Skąd zawodnik KSW zaczerpnął taki pomysł? Jako wielki obrońca praw zwierząt Różalski postanowił solidaryzować się z cierpiącymi czworonogami. Akcja dotyczy historii sprzed kilku lat na jednej z farm w Izraelu. Jeden z cielaków był przeznaczony do uboju, ale w ostatniej chwili go uratowano. Zwierzę miało na ciele wypalony numer 269.
Życiowa szansa na Narodowym. Pas mistrzowski KSW ukoronuje karierę "Różala"?

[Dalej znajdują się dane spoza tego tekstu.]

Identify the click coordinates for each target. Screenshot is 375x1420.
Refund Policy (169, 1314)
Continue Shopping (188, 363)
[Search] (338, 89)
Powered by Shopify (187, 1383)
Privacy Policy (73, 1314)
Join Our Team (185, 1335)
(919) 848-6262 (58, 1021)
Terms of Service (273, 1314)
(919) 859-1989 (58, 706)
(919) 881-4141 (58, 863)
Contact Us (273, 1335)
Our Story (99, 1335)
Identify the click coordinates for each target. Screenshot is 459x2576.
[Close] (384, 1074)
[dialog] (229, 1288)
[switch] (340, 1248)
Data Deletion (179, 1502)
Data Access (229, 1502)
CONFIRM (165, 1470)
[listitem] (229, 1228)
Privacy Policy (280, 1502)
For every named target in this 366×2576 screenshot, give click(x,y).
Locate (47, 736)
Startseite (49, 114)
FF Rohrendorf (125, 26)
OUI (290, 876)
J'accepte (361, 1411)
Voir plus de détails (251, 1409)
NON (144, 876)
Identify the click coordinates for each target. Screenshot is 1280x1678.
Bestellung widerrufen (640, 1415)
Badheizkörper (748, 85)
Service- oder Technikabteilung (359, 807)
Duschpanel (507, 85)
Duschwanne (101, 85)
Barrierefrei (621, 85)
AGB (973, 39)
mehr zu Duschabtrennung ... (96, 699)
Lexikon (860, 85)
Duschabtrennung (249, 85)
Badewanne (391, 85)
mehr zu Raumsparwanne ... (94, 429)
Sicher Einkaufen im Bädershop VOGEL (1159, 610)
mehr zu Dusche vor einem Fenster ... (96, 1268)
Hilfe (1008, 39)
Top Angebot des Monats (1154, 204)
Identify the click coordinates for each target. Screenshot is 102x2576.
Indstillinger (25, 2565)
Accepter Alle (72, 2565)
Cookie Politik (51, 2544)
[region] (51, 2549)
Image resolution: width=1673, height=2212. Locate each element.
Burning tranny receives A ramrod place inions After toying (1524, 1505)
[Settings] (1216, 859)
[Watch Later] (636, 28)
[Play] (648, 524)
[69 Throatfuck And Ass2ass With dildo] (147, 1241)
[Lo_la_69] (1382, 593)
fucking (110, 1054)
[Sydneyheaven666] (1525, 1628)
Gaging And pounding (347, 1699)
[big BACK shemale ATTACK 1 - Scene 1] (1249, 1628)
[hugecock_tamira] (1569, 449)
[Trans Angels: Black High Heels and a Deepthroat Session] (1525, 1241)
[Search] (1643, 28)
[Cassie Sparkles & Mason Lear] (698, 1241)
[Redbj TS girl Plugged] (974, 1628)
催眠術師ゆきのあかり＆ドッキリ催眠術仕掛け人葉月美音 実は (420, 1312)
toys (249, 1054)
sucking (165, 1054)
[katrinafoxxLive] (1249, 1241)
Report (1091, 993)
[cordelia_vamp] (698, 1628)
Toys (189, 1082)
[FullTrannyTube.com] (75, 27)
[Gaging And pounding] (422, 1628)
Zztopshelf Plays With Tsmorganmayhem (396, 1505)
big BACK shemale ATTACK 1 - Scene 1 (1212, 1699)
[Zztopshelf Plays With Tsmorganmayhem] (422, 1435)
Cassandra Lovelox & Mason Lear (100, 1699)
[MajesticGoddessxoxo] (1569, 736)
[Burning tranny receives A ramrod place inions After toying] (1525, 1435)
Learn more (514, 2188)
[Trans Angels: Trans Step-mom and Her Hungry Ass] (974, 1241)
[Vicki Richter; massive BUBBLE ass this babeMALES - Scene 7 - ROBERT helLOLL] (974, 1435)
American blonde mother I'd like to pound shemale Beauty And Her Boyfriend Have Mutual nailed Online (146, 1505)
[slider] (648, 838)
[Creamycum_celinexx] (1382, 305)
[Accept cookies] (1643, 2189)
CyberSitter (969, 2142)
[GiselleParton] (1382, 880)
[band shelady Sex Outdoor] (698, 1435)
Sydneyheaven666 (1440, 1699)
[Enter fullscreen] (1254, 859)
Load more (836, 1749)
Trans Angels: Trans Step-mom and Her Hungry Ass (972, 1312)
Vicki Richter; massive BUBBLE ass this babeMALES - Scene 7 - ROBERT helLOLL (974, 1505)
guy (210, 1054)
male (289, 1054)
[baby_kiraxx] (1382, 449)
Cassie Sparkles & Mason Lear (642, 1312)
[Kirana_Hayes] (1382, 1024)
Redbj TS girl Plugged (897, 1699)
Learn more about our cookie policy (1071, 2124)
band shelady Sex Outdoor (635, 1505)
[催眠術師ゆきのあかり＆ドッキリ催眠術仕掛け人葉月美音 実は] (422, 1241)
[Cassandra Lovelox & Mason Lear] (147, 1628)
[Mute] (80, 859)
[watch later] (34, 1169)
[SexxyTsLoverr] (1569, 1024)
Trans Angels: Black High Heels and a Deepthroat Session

- Przecież on zrobi wszystko, żeby mnie zmiażdżyć, pobić, a ja kocham takie właśnie wyzwania. Zawsze powtarzałem, że chcę takich starć. Gdybym odmówił, wyszedłbym na hipokrytę. Poza tym trudno mi znaleźć odpowiednią motywację, żeby wchodzić do klatki. Ta wydaje się idealna - mówił Marcin Różalski w wywiadzie z WP SportoweFakty o starciu z Fernando Rodriguesem Jr.
Pojedynek z Brazylijczykiem będzie jedną z głównych walk gali KSW Colosseum na PGE Narodowym. Faworytem bukmacherów w tej konfrontacji jest pogromca Karola Bedorfa. Dla Różalskiego starcie o pas wagi ciężkiej będzie największym wyzwaniem w sześcioletniej karierze zawodnika MMA.